Saturday, May 5

Harry Potter Hullaballoo - The Dueling Club

The Dueling Club

In which the Polyjuice Potion starts to be brewed, a dueling club is formed, a parselmouth is outed, and a Hufflepuff is petrified.

The polyjuice potion that will hopefully give Harry, Ron, and Hermione more information about Draco Malfoy has begun brewing. Harry and Hermione carried out an elaborate plot to get all of the ingredients needed, and they're brewing it in Moaning Myrtle's bathroom of all places. Fun, Fun, Fun.

There is an official Hogwarts dueling club that's formed, with Lockhart and Snape as leaders. I just realized that Lockhart tries so hard to make himself known, and he coincidentally appears in nearly every chapter in this book—being an idiot, as usual. The Hogwarts professors are very nervous about the recent attacks on the school's muggle-born students. It's one of the scarier things that happens at Hogwarts. Hogwarts is supposed to be the safest place in the wizarding world, and if even Hogwarts isn't safe anymore, then I don't know where I was going with this sentence. Then bad things are happening.
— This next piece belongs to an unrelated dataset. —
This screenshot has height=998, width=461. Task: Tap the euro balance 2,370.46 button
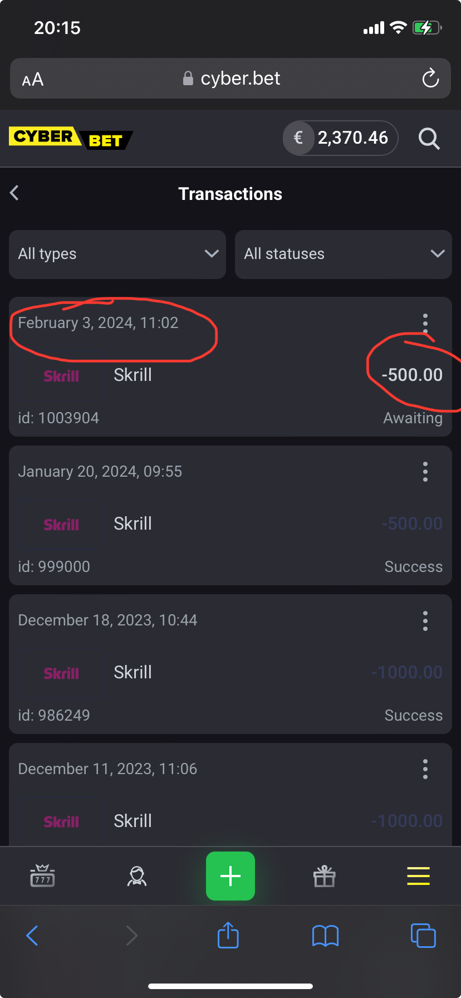pos(340,138)
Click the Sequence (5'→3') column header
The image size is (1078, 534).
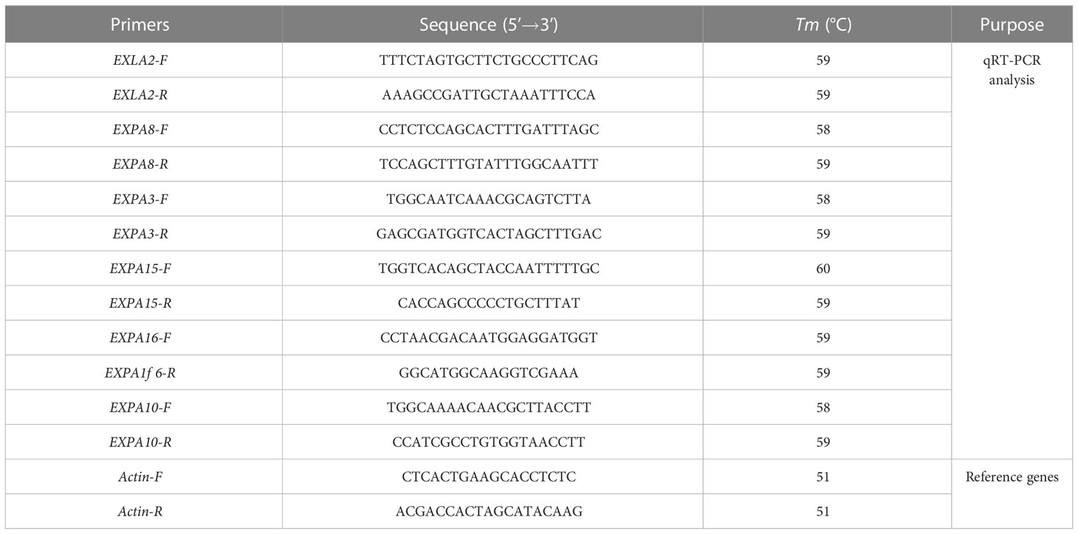492,24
At the dueling club, Lockhart proves to be incompetent. Snape is taking advantage the one bit of Defense Against the Dark Arts he can teach, the Dueling Club. And together they spell out disaster. Also interesting to note, the Expelliarmus spell, which later becomes Harry's sort of signature defensive move, was taught to him by Snape.

Everything is going fine until Draco shoots a snake out of his wand toward Harry. The snake goes for Justin Finch-Fletchley, Hufflepuff extraordinaire, until Harry tells him to stop. In parseltongue. The language of snakes is something that's rare, even by wizards' standards, and if you speak it, you are automatically an assumed bad guy. Even Ron and Hermione are wary of Harry at first.
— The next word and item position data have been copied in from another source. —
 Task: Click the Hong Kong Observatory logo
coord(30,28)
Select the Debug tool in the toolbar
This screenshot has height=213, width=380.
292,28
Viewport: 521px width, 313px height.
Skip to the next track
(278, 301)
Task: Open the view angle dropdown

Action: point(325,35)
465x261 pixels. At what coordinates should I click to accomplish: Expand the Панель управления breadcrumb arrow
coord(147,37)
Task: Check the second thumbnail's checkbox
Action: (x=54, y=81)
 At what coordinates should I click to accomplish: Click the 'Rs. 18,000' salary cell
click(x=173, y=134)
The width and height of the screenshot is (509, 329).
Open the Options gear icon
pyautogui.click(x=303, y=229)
By noon the next day, everyone is talking. And even the Hufflepuffs, who are normally a forgiving bunch, are accusing Harry of being a wizard darker than You-Know-Who, who had a vendetta against Justin and meant to kill him with the snake. The worst part is, the perpetrators of the rumors are some of Harry's friends.

Shortly after, Harry runs into Nearly Headless Nick looking all dark and petrified and Justin Finch-Fletchley looking all recumbent and petrified. And everyone's fears about Harry are confirmed—not really. But gosh, Harry has just run into the worst strand of unluckiness that Hogwarts has seen in a century.